The world through Dutch eyes in Sydney

## Learning R – simple linear regression

Basic linear regression is very important in engineering and science. In linear regression one tries to fit a line to whatever data you are sitting on top of. The objective is off course to investigate if that line would reveal a meaningful relationship between the variables of your data. The linear regression can also be used to test a hypothesis that tells you if the new-found relationship is statistically significant.

Depending on the format of your data, it is pretty easy to do a simple linear regression in R. To do that, we first need to get some data. In this case I use a simple data file that contains measurements of the boiling point of water as a function of height. The data is available on the internet but I downloaded to my hard disk. Here is the content of the file:

Alps<-read.table(“alps-R (1).dat”, header=TRUE)

I then need to attach the data so that I can refer to the data as ‘Bpt’ and ‘Pressure’ instead of the longer ‘Alps$Bpt’ and ‘Alps$Pressure’.

attach(Alps)

The result is that the commands ‘Pressure’ and ‘Alps$Pressure’ result in the same:

> Pressure

[1] 20.79 20.79 22.40 22.67 23.15 23.35 23.89 23.99 24.02 24.01 25.14 26.57

[13] 28.49 27.76 29.04 29.88 30.06

To visualise the data I can say:

Plot(Alps)

And I get, as expected, this standard plot:

Now I would like to make a linear model in R. This turns out to be fairly easy once you understand the R notation. I need to tell R the following:

Alps.lm=glm(Pressure ~ BPt)

Alps.lm creates an object that will contain everything that is I need for my linear model. I call a standard R function ‘glm’ and this will create the linear model with Pressure as the dependent variable and Bpt as the independent variable. The operator ~ tells R what is dependent and independent.
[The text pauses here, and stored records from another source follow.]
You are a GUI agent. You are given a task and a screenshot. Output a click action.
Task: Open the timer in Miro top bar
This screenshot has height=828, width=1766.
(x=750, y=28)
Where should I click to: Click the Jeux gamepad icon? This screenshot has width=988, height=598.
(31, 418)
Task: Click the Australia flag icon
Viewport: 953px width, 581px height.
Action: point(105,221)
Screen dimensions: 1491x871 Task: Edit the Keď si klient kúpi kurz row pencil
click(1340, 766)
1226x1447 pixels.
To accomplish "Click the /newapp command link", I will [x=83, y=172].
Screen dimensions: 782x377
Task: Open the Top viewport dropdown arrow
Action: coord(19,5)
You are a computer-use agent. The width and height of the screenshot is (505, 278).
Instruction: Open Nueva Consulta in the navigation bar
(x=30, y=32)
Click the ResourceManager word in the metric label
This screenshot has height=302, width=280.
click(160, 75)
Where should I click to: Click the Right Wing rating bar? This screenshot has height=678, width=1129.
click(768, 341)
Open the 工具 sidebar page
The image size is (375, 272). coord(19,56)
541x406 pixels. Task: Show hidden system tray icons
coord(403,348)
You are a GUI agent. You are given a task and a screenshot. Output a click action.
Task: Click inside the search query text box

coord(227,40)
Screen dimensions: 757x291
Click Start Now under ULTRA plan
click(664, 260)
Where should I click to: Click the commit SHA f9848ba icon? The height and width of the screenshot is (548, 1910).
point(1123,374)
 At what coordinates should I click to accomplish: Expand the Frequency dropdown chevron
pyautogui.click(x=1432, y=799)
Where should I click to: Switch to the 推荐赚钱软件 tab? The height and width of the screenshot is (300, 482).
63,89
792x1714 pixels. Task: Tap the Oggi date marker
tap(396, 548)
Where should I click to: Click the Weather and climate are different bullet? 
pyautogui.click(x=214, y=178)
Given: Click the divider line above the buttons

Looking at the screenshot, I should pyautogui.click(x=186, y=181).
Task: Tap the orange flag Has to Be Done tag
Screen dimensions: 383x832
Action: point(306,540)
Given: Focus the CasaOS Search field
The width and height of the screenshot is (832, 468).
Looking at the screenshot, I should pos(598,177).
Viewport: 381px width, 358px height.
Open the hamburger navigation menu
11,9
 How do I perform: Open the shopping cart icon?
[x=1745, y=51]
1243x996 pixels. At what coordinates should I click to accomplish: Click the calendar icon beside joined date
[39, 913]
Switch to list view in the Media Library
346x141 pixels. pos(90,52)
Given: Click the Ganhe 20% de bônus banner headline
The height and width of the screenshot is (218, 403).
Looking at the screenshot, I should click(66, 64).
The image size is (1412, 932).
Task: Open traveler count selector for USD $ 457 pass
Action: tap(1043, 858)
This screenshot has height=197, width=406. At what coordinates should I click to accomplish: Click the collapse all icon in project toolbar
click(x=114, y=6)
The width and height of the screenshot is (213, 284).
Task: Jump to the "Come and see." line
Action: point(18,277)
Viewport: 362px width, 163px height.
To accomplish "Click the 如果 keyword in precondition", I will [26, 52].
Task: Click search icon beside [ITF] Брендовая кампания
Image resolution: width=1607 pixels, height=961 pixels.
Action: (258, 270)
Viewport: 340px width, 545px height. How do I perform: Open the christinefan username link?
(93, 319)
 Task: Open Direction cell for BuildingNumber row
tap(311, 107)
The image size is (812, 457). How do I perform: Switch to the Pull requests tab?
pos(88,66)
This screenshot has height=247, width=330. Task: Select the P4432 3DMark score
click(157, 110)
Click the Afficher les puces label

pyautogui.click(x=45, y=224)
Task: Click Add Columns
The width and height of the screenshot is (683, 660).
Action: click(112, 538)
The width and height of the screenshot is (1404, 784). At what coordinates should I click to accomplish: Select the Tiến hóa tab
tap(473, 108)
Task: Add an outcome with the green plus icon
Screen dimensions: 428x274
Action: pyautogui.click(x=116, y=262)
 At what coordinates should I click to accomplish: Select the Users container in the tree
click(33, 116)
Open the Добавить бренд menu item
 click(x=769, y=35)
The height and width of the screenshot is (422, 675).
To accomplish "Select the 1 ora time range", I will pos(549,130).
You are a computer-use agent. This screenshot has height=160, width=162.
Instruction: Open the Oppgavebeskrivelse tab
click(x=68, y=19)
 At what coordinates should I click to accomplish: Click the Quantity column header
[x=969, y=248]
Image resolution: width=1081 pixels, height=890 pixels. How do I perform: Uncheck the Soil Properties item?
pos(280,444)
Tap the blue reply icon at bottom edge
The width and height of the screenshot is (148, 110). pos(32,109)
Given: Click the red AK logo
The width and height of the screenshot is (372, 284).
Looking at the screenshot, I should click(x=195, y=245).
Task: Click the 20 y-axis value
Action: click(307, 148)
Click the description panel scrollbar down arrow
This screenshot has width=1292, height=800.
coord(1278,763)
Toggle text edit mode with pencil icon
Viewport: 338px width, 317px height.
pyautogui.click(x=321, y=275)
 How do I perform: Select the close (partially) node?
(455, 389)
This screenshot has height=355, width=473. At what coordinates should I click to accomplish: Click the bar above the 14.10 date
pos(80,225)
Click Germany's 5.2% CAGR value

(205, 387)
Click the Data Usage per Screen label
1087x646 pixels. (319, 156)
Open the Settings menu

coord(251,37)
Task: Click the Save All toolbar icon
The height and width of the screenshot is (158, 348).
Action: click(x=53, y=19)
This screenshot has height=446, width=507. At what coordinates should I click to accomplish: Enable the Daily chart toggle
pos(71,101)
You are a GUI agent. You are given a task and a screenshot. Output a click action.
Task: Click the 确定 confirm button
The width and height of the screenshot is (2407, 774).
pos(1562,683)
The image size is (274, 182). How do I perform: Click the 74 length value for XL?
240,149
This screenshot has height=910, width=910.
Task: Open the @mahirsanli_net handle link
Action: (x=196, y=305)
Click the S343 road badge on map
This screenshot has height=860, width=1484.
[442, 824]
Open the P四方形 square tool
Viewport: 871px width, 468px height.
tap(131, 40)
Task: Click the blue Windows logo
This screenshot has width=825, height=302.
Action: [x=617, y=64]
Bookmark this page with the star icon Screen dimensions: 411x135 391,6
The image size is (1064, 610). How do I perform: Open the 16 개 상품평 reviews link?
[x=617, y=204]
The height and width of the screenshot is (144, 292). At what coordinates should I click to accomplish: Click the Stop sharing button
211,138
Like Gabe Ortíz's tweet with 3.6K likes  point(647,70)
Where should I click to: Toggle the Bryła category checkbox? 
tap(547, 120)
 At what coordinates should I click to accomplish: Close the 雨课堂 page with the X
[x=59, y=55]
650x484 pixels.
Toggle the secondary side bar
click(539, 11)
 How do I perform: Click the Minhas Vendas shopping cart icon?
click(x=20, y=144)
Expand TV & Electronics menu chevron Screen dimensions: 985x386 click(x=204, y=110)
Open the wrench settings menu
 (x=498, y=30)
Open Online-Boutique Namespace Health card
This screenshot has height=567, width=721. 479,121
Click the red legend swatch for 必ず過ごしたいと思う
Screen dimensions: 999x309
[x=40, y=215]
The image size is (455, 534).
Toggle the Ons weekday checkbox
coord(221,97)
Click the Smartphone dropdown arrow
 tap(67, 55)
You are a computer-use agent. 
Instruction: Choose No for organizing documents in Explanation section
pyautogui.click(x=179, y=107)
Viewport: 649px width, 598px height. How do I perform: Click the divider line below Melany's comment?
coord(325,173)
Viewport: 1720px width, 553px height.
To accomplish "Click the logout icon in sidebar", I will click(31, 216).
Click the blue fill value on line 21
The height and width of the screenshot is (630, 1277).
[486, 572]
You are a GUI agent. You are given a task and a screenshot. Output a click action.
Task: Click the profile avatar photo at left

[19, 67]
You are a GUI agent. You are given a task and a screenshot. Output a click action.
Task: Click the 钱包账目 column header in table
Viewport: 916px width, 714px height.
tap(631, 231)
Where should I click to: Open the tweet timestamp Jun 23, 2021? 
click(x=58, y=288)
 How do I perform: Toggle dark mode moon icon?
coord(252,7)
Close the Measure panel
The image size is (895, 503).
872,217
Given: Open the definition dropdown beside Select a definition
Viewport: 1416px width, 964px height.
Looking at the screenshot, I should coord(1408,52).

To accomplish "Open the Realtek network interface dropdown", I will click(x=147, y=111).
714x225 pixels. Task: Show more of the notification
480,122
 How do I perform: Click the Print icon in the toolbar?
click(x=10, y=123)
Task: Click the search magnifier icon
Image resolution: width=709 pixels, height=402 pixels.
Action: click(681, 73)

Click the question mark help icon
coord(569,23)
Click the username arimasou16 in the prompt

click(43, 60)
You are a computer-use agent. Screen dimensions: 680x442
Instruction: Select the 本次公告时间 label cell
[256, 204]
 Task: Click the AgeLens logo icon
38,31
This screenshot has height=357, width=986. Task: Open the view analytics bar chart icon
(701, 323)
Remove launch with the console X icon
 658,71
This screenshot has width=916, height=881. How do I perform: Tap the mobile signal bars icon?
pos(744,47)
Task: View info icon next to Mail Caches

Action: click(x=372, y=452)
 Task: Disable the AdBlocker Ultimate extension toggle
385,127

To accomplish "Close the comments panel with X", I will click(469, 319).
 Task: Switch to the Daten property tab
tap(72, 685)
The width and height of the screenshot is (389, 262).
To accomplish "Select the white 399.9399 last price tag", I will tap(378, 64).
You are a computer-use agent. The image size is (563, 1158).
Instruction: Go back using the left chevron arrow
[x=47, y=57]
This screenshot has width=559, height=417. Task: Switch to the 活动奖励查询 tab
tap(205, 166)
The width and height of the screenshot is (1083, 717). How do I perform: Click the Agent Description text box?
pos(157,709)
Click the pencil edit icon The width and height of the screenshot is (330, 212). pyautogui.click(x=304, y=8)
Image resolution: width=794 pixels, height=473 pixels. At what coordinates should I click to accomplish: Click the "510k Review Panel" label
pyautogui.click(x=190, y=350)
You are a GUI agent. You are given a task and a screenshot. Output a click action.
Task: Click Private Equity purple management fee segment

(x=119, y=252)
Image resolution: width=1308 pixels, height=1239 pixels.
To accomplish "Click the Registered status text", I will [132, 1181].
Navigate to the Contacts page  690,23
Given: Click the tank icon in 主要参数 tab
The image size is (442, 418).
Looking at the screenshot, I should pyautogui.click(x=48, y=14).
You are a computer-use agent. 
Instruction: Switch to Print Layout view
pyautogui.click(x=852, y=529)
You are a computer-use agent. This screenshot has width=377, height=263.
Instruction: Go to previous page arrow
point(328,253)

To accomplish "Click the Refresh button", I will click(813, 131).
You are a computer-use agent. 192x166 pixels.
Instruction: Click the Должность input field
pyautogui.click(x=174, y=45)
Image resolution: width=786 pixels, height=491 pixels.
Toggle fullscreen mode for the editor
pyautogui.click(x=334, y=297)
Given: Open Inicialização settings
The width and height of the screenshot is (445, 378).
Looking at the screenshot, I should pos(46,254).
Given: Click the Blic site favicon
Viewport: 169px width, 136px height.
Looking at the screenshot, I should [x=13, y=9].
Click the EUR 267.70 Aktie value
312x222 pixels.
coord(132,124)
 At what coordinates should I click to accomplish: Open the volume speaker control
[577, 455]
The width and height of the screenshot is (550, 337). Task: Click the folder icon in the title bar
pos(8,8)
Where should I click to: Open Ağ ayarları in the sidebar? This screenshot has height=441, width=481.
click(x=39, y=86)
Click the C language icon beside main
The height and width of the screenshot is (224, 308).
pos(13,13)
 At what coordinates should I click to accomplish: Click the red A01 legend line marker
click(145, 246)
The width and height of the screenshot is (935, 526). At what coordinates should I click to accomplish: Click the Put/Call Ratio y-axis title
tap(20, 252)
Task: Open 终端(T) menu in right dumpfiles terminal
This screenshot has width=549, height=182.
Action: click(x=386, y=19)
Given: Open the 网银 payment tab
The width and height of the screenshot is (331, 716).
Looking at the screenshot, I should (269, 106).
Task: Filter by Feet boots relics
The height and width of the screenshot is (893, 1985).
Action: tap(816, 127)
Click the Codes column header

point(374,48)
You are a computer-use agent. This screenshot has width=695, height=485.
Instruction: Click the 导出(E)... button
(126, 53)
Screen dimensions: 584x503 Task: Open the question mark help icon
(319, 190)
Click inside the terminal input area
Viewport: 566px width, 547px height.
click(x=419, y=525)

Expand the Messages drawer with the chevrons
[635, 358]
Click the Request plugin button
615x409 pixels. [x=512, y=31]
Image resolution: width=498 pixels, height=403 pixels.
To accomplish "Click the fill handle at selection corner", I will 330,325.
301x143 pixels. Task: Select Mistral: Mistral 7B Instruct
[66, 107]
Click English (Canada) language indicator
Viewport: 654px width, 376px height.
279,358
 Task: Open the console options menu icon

I can now ask R for a summary of this generalised linear model:

Summary(Alps.lm)

And I get a lot:

Call:

glm(formula = Pressure ~ BPt)

Deviance Residuals:

Min 1Q Median 3Q Max

-0.25717 -0.11246 -0.05102 0.14283 0.64994

Coefficients:

Estimate Std. Error t value Pr(>|t|)

(Intercept) -81.06373 2.05182 -39.51 <2e-16 ***

BPt 0.52289 0.01011 51.74 <2e-16 ***

—

Signif. codes: 0 ‘***’ 0.001 ‘**’ 0.01 ‘*’ 0.05 ‘.’ 0.1 ‘ ‘ 1

(Dispersion parameter for gaussian family taken to be 0.05420953)

Null deviance: 145.93778 on 16 degrees of freedom

Residual deviance: 0.81314 on 15 degrees of freedom

AIC: 2.5629

Number of Fisher Scoring iterations:

Without going into the details, but summary tells me what is the coefficient of the line I am trying to fit (0.52) and also the value where the line will intercept the Y-axis (-81.06). So I can now try to plot this line. R provides a very easy way to do this:

abline(Alps.lm)

And this simple command will add the regression line to my graph:

At this point I have achieved all that I wanted: I have calculated a linear model to my data, I have learner what is the coefficient and the intercept of that line and I have plotted the line onto my graph. All of that with these 5 lines of code:

Alps<-read.table(“alps-R (1).dat”, header=TRUE)

Attach(Alps)

Alps.lm=glm(Pressure ~ BPt)

Plot(Alps)

Abline(Alps.lm)

I would like to see you do that with Excel in just 5 steps!